It came as no surprise to find that ‘error’ took on a new significance. When mistakes slipped in, fruitful possibilities always lay ‘at hand’. Instead of stumbling around to correct the fault, the error could be incorporated, exploited. It could be drawn into the improvisation such that ‘a new practice was . . . added to the hand’s repertoire of ways . . . A hand was developing that was possessed of mobile ways with the topography, was permitting the attempt, at least, to make the best of things.’ – Jeremy Begbie, Theology, Music, and Time, p. 229.
There are no wrong notes – Thelonius Monk
In a detailed discussion of classically trained pianist David Sudlow’s attempts to learn jazz, Begbie hints at something beautiful and profound, then moves on. As the theme of the work is the ways music helps us grasp matters of temporality in our working through of the Christian confession, it is understandable. All the same, I wanted to highlight it here precisely because it is important. No, it is central to the whole practice of Christian living, and is something that music, particularly improvised music, can teach us better than anything.
One of the worst things we Christians are told is that we have to be “good”. Not just morally upright, which is certainly important; not just exercising good judgment, which is true whether one is Christian or not. No, our “goodness” must extend to and through all our actions, our thoughts, our plans, each part must be as good as the whole. After all, it was Jesus who said that was are to be perfect, as our Father in Heaven is perfect. This leaves us, even at the best of times, neurotic as we struggle and bewail the multiple failures, big and small, in our lives.
As a student musician, one of the things we are told, usually in the final rehearsals in the run-up to a performance, is that if a mistake is made, don’t acknowledge it. Just keep going. While perfection is always the goal – why else practice for hours on end, going over each detail to get it just so? – the reality is that it is just that: a goal. As long as the performers do their best, a mistake here or there might not even be noticed by the audience; or if it is, it might not be noticed as a mistake. Play through, keep going, reach the end, accept the applause.

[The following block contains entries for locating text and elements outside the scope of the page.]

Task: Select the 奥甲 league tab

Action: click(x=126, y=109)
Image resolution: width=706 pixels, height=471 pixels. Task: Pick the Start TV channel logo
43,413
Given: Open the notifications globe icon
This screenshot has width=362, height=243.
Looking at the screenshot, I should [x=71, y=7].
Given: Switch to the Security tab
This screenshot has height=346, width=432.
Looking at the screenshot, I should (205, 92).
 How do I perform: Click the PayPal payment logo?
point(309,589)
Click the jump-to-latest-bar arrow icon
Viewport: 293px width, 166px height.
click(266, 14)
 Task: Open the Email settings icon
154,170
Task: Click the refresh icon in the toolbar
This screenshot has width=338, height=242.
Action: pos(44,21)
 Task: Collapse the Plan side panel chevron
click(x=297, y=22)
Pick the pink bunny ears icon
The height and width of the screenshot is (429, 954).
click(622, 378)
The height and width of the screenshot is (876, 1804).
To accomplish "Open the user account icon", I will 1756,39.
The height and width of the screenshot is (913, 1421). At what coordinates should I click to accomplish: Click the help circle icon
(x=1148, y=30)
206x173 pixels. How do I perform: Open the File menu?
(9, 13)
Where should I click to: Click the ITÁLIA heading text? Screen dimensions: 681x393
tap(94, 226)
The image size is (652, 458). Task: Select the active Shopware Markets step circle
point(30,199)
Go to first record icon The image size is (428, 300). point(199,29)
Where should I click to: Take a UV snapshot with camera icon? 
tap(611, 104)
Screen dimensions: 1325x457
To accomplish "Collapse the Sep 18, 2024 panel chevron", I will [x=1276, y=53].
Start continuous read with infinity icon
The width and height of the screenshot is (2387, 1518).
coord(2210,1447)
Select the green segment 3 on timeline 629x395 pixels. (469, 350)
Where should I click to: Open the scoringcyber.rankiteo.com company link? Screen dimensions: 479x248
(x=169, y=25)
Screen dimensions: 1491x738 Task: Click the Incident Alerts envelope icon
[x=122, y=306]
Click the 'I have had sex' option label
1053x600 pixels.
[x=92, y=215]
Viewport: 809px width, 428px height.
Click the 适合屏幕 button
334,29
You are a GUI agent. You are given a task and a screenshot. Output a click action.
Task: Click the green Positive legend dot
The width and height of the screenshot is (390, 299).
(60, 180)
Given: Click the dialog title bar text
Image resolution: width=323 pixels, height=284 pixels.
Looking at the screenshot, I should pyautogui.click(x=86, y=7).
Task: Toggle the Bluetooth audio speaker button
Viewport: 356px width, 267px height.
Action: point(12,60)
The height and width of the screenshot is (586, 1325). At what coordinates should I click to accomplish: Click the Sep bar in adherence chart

Would that we were taught so in life. Be good – be perfect! – but remember we live, as Luther taught, as those both justified and as sinners. Mistakes are inevitable. Even big, honking ones. Can those mistakes be fruitful, as Sudlow discovered “mistakes” became fruitful for new melodic ideas? Not always. Sometimes our errors are so big we need to stop, acknowledge them, and do our utmost to correct them. Most of the time, our errors are no larger than those of any other person. Keep living, and if we have faith that God is with us, those mistakes may well be fruitful for new life precisely because God is a God of grace.
One of my favorite musicians is the guitarist Eric Johnson. A perfectionist to the point that he will delay concerts for minutes as he tries to tune his guitar just so, he nevertheless produces music of astounding originality and power. Here he is in performance at Austin City Limits, playing “Zap”, which won the Grammy in 1987 for best Rock Instrumental Performance:
If you watched his performance closely, you would have noticed several times he grimaces and shakes his head. He has obviously played something he didn’t like, or even – gasp! – a wrong note. Driving himself to perfection, Johnson has not allowed for the possibility that a wrong note might well not be a wrong note at all.
It is important to strive, always, for perfection. It is also important, always, to grant the Spirit to be in the space in between our errors and the perfections toward which we strive. Should we get down on ourselves for our mistakes? Sometimes, sure. Should we just give it all up for lost because we made a mistake, whether something small or large? Never. If we are faithful, the gap between our errors and the perfection toward which we strive is filled with the Holy Spirit, granting life, assuring us in the voice of Monk, that there are no wrong notes. We can play on, using those mistakes – maybe even the big ones – as fruitful for new ideas, new life, and always always always hope.